_What is required_
Copy out every line of the material below word for word, keeping each coordinate as it appears.

Item coordinate data:
— START —
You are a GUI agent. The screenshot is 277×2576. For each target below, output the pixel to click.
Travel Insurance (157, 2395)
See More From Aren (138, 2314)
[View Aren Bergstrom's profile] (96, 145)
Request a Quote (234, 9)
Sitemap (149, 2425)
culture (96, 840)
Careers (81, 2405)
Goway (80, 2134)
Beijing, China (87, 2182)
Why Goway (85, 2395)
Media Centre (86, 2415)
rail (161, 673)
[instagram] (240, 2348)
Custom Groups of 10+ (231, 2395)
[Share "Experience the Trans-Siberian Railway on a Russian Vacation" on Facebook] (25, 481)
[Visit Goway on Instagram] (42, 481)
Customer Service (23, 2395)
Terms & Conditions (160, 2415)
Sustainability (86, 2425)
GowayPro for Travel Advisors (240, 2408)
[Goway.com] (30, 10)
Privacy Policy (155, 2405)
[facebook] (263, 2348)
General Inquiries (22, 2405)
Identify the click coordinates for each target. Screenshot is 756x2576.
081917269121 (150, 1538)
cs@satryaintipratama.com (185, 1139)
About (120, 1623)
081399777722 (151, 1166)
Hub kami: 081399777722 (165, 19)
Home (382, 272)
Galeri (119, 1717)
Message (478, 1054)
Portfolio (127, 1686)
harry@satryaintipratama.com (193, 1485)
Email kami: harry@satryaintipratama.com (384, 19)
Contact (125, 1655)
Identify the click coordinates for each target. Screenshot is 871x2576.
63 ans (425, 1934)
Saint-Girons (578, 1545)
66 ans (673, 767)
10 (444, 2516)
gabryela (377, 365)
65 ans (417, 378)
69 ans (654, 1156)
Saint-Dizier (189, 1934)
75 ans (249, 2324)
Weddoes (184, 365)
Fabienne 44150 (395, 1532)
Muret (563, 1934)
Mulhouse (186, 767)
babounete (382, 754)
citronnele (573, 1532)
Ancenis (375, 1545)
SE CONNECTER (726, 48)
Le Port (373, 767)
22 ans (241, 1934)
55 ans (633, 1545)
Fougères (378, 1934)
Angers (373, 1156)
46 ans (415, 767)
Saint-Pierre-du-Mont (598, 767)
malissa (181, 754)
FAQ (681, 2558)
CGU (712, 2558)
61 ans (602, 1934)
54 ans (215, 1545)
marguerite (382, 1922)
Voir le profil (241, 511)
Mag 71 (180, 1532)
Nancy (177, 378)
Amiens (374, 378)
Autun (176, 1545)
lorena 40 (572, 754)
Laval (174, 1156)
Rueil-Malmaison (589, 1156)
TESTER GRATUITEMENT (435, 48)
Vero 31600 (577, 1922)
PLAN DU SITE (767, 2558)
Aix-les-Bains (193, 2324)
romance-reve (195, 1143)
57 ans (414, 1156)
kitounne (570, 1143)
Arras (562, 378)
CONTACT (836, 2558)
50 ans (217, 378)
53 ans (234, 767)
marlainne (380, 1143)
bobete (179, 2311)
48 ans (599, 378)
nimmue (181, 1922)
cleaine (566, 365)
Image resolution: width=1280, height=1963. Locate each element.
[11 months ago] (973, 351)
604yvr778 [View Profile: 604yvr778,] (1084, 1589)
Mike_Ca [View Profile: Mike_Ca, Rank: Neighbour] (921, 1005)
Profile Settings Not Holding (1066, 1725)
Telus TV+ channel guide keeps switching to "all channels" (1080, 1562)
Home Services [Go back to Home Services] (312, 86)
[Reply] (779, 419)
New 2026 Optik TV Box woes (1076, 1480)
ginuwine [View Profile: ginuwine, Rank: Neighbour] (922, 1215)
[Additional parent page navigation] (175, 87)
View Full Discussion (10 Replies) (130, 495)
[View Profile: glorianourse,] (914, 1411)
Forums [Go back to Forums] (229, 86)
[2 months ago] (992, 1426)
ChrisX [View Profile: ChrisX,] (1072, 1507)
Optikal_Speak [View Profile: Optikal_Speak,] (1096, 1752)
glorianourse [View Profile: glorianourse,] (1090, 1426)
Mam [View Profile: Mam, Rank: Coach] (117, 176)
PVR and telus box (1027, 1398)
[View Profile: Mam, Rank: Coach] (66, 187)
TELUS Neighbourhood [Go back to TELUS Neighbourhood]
— END —
_Reply to the exercise_
You are a GUI agent. The screenshot is 277×2576. For each target below, output the pixel to click.
Travel Insurance (157, 2395)
See More From Aren (138, 2314)
[View Aren Bergstrom's profile] (96, 145)
Request a Quote (234, 9)
Sitemap (149, 2425)
culture (96, 840)
Careers (81, 2405)
Goway (80, 2134)
Beijing, China (87, 2182)
Why Goway (85, 2395)
Media Centre (86, 2415)
rail (161, 673)
[instagram] (240, 2348)
Custom Groups of 10+ (231, 2395)
[Share "Experience the Trans-Siberian Railway on a Russian Vacation" on Facebook] (25, 481)
[Visit Goway on Instagram] (42, 481)
Customer Service (23, 2395)
Terms & Conditions (160, 2415)
Sustainability (86, 2425)
GowayPro for Travel Advisors (240, 2408)
[Goway.com] (30, 10)
Privacy Policy (155, 2405)
[facebook] (263, 2348)
General Inquiries (22, 2405)
Identify the click coordinates for each target. Screenshot is 756x2576.
081917269121 (150, 1538)
cs@satryaintipratama.com (185, 1139)
About (120, 1623)
081399777722 (151, 1166)
Hub kami: 081399777722 (165, 19)
Home (382, 272)
Galeri (119, 1717)
Message (478, 1054)
Portfolio (127, 1686)
harry@satryaintipratama.com (193, 1485)
Email kami: harry@satryaintipratama.com (384, 19)
Contact (125, 1655)
Identify the click coordinates for each target. Screenshot is 871x2576.
63 ans (425, 1934)
Saint-Girons (578, 1545)
66 ans (673, 767)
10 (444, 2516)
gabryela (377, 365)
65 ans (417, 378)
69 ans (654, 1156)
Saint-Dizier (189, 1934)
75 ans (249, 2324)
Weddoes (184, 365)
Fabienne 44150 (395, 1532)
Muret (563, 1934)
Mulhouse (186, 767)
babounete (382, 754)
citronnele (573, 1532)
Ancenis (375, 1545)
SE CONNECTER (726, 48)
Le Port (373, 767)
22 ans (241, 1934)
55 ans (633, 1545)
Fougères (378, 1934)
Angers (373, 1156)
46 ans (415, 767)
Saint-Pierre-du-Mont (598, 767)
malissa (181, 754)
FAQ (681, 2558)
CGU (712, 2558)
61 ans (602, 1934)
54 ans (215, 1545)
marguerite (382, 1922)
Voir le profil (241, 511)
Mag 71 (180, 1532)
Nancy (177, 378)
Amiens (374, 378)
Autun (176, 1545)
lorena 40 (572, 754)
Laval (174, 1156)
Rueil-Malmaison (589, 1156)
TESTER GRATUITEMENT (435, 48)
Vero 31600 (577, 1922)
PLAN DU SITE (767, 2558)
Aix-les-Bains (193, 2324)
romance-reve (195, 1143)
57 ans (414, 1156)
kitounne (570, 1143)
Arras (562, 378)
CONTACT (836, 2558)
50 ans (217, 378)
53 ans (234, 767)
marlainne (380, 1143)
bobete (179, 2311)
48 ans (599, 378)
nimmue (181, 1922)
cleaine (566, 365)
Image resolution: width=1280, height=1963. Locate each element.
[11 months ago] (973, 351)
604yvr778 [View Profile: 604yvr778,] (1084, 1589)
Mike_Ca [View Profile: Mike_Ca, Rank: Neighbour] (921, 1005)
Profile Settings Not Holding (1066, 1725)
Telus TV+ channel guide keeps switching to "all channels" (1080, 1562)
Home Services [Go back to Home Services] (312, 86)
[Reply] (779, 419)
New 2026 Optik TV Box woes (1076, 1480)
ginuwine [View Profile: ginuwine, Rank: Neighbour] (922, 1215)
[Additional parent page navigation] (175, 87)
View Full Discussion (10 Replies) (130, 495)
[View Profile: glorianourse,] (914, 1411)
Forums [Go back to Forums] (229, 86)
[2 months ago] (992, 1426)
ChrisX [View Profile: ChrisX,] (1072, 1507)
Optikal_Speak [View Profile: Optikal_Speak,] (1096, 1752)
glorianourse [View Profile: glorianourse,] (1090, 1426)
Mam [View Profile: Mam, Rank: Coach] (117, 176)
PVR and telus box (1027, 1398)
[View Profile: Mam, Rank: Coach] (66, 187)
TELUS Neighbourhood [Go back to TELUS Neighbourhood]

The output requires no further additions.